Entre bambalinas

En los días de rezo y rosas

  • La fase uno nos permite volver a los templos a reencontrarnos con María, vestida de luto o de gloria, en medio de esta epidemia

La luz atraviesa el techo sobre María Auxiliadora. La luz atraviesa el techo sobre María Auxiliadora.

La luz atraviesa el techo sobre María Auxiliadora. / J. L. P.

No ha llegado aún la recta final de mayo y ya le pedimos que no se adelante al verano, que deje de correr con el calor de estos días. Y es que la ocasión lo merece. Aún estamos en el mes de la Virgen y la fase uno (que ya queda sólo la mitad: ánimo a los que lloran, pues serán consolados) nos permite volver a los templos a reencontrarnos con María. Desde el más riguroso luto al ajuar de gloria, contemplamos a la Virgen ya entregada de nuevo a recibir flores y oraciones, a esos días de rezo y rosas.

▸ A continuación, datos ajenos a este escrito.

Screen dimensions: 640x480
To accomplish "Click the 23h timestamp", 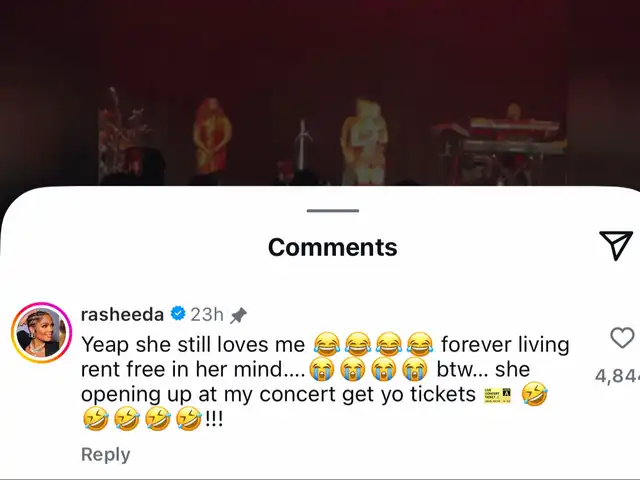I will point(207,314).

El santuario de María Auxiliadora ha acogido en estos días la novena en honor de la devoción salesiana con menos público de lo habitual –con un templo que se llenaba hasta el anfiteatro- pero con las misas agotando el aforo máximo. Es elogiable el cuidado y esmero que los hermanos de su archicofradía han puesto, desinfectando todas las superficies y manteniendo las puertas abiertas en dos direcciones: permitir que la gente se reencontrase con la “Virgen de los tiempos difíciles” y que la ventilación garantizase más tranquilidad en estos tiempos de pandemia. Hoy es su festividad y merece, quien pueda, una visita para pedir por los que se fueron y también por quienes vendrán.

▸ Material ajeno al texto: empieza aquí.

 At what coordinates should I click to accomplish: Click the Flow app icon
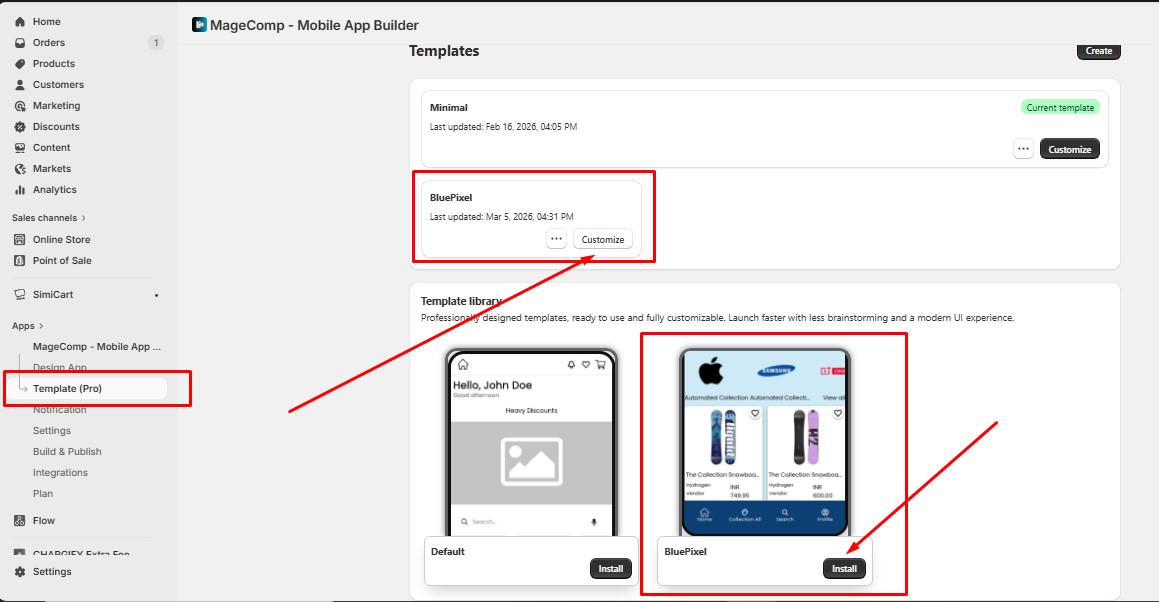(20, 521)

A su vez, en las parroquias de la Trinidad y Santiago, las hermandades rocieras de Málaga dedicarán el tiempo de contemplación a sus Simpecados, una vez que en Almonte está dispuesta la Virgen para acercarse a un Pentecostés distinto. No habrá peregrinaciones, pero el Rocío se traslada este año a los hogares.

Desatar sus manos

Tras la imagen de Jesús Cautivo se esconden numerosas historias y su feliz traslado provisional a la parroquia de la Amargura es otra de ellas. Como bien dicen sus hermanos, por fin se podrá contemplar sentados en un banco, más allá de su festividad, a la imagen y a la Virgen de la Trinidad. Para ello, el templo abrirá a diario en horario de mañana y tarde, como informa mi compañero José Miguel Ramírez en su noticia.

A quien se echará en falta, pero se liberará de sus ataduras por unas semanas, será a Jesús del Rescate en su capilla de calle Agua. Gutiérrez Carrasquilla cuenta ya con la talla de Lastrucci en su taller para proceder a una restauración que era necesaria a nivel estructural y estético. Mientras, la misión de recoger las súplicas de sus hermanos será la Virgen de Gracia. Buena misión tendrá en estos meses la Dolorosa.